Meses atrás assisti um filme muito bonito, chamado Apenas um Sonho (Revolutionary Road, o título original, como sempre é magistralmente distinto da tradução para o portuguès), com Leonardo DiCaprio e Kate Winslet. A história me lembrou a ditabranda (quem não souber do que estou falando, entre aqui). Explico. A personagem principal percebe que sua existência é vazia. O marido, DiCaprio, é um executivo de uma empresa sem grandes ambições a não ser trabalhar o menos possível e curtir a vida. Mas é um homem criativo, inteligente, divertido e, claro, atraente (estamos falando do horroroso DiCaprio). Sua esposa, Kate, continua perdidamente apaixonada pelo marido.
(...)
Por que, então, lembrei da ditabranda da Folha de São Paulo?
Porque esse tipo de coisa nunca é computado na balança da história. Os editores da Folha, quando avaliam a gravidade da ditadura militar, não olham nunca para os sonhos destruídos de milhões de brasileiros. Para o sonho destruído de toda uma nação! As décadas de 60 e 70, em todo o mundo desenvolvido, foram anos de entusiasmo, glória, aventuras, arte, revolução, e sobretudo muita liberdade e muita democracia. O Brasil não pôde viver esse momento. Enquanto os EUA e Europa viveram anos de juventude, amor, revolução sexual, engajamento político e tomada de consciência, o Brasil viveu um período de retrocesso democrático e miséria intelectual.
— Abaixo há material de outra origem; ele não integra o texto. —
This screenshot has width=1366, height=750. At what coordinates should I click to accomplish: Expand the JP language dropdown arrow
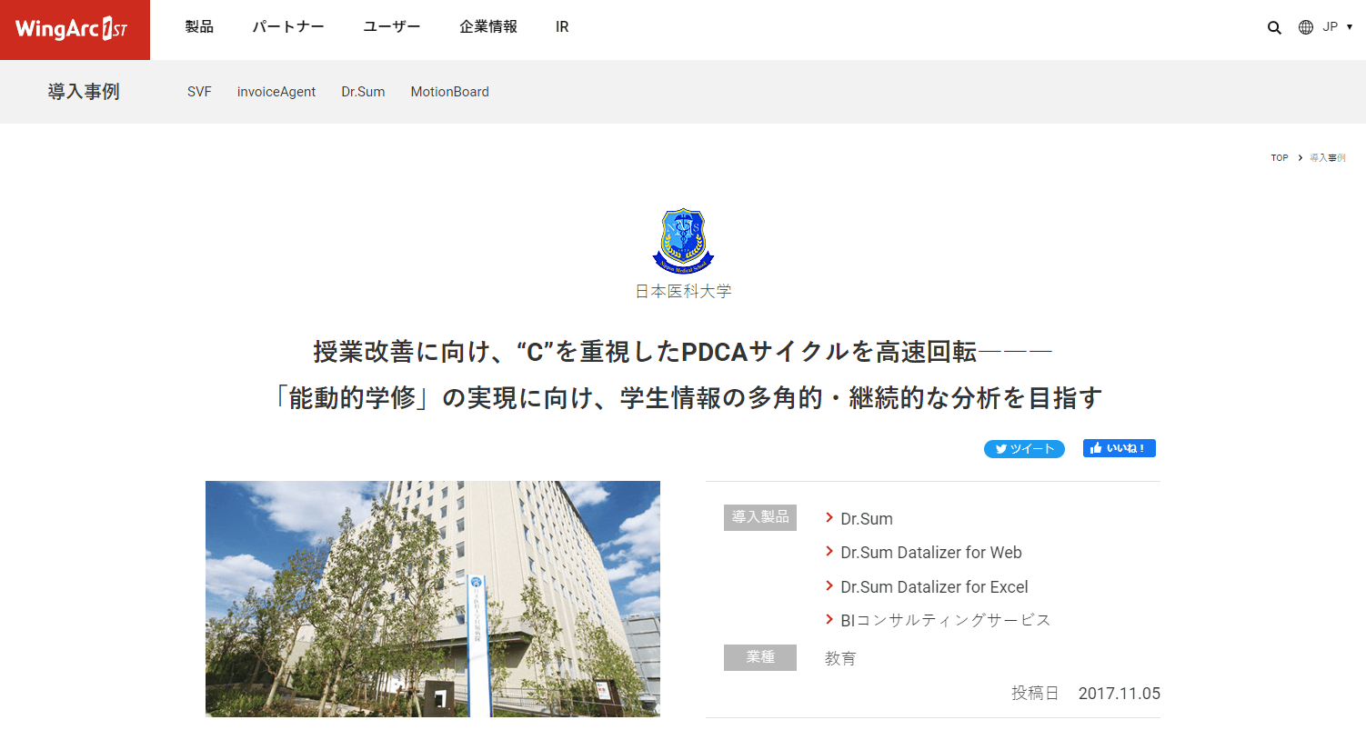[1350, 27]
Esse excelente texto foi escrito pelo Miguel do Rosário e está em seu blog "Oleo do Diabo" desde 27 de abril. Reconheço a gravidade da falta que cometi ao deixar passar tanto tempo sem apresenta-lo neste espaço. Sugiro aos que frequentam o blog assistir o filme citado pelo Miguel. Pode parecer não haver relação entre o filme e a tragédia da ditadura no Brasil mas, como o próprio autor do texto nos diz trata-se dos "sonhos destruídos" de milhões de seres humanos, brasileiros, e da "destruição de uma nação" que estava caminhando para as mesmas revoluções que aconteceram nos paises democráticos e que foram reprimidas aqui pela ditadura militar.
3 comentários:
Então, Zé Justino, sobre Foi Apenas um Sonho, escrevi um esquecível comentário no Voltas em Torno do Umbigo. Se quiseres, confira.
Conferi e gostei, Zealfredo. Complementa o texto do Miguel e por isso vou utilizar os dois nos bate-papos em família a respeito de filmes. Aqui, somos todos cinéfilos fanáticos além de chocólatras. Como você mesmo deixou no final do texto, o diretor tenta esclarecer algumas questões mas não oferece respostas para elas.
Uma coisa que desperta alguma curiosidade é o nome "Revolutionary Road". Traduzindo como "Via Revolucionária" a expressão aparentemente pareceria fora de contexto. Se fosse "Caminho Revolucionário" seria menos radical que o anterior mas teria a mesma conotação. Pensando nisso vejo na expressão uma forma de pensar numa mudança de vida, uma negação total do quotidiano, que fosse literalmente revolucionária. Isto é, uma mudança radical que envolveria abandonar praticamente emprego, vizinhança, amizades, cidade e até o país. Mas, o autor da obra apresenta os personagens principais descontentes e atormentados que vivem (e muito bem em suas pequenas mansões) às margens do Caminho Revolucionário.
Um dos personagens secundários, o matemático, não escapa também da marginalização apesar de enxergar sua "prisão" pequeno-burguesa. O sujeito acaba na dependencia dos pais após seus tormentos existenciais e hospedagem num manicômio ou qualquer coisa nesse gênero.
Daí, fica a impressão da extrema dificuldade de abandonar tudo e escapar, para revolucionar (cfe. a canção "Cheia de Charme", do Guilherme Arantes), sobrando apenas a aceitação da cooptação (da empresa, para um, dos pais para o outro) ou a libertação absoluta sem entrar mais em detalhes para não ser acusado de falador.
A via revolucionária, como as ruas, representam movimento e transformação para quem entra nela e não para quem fica às suas margens.
E como você disse também, é possível dizer muitas outras coisas mas pode-se correr o risco de acabar contando o filme todo.
Eu já havia citado aqui um texto do Digestivo Cultural, a respeito do livro de Richard Yates, que serviu de base para o roteiro do filme do Sam Mendes. Revolutionary Road é a ruazinha do subúrbio em que o jovem casal vai morar, e provavelmente uma amarga ironia do autor, em cima deste casal que se imagina tão especial, mas que acaba caindo numa vida tão ordinária quanto a maioria das pessoas que os rodeiam.
Um grande filme, numa interpretação impressionante da Kate Winslet. Pra mim, que sou mais velho e mais feio que ela, parece que as rugas dela a tornam ainda mais bela.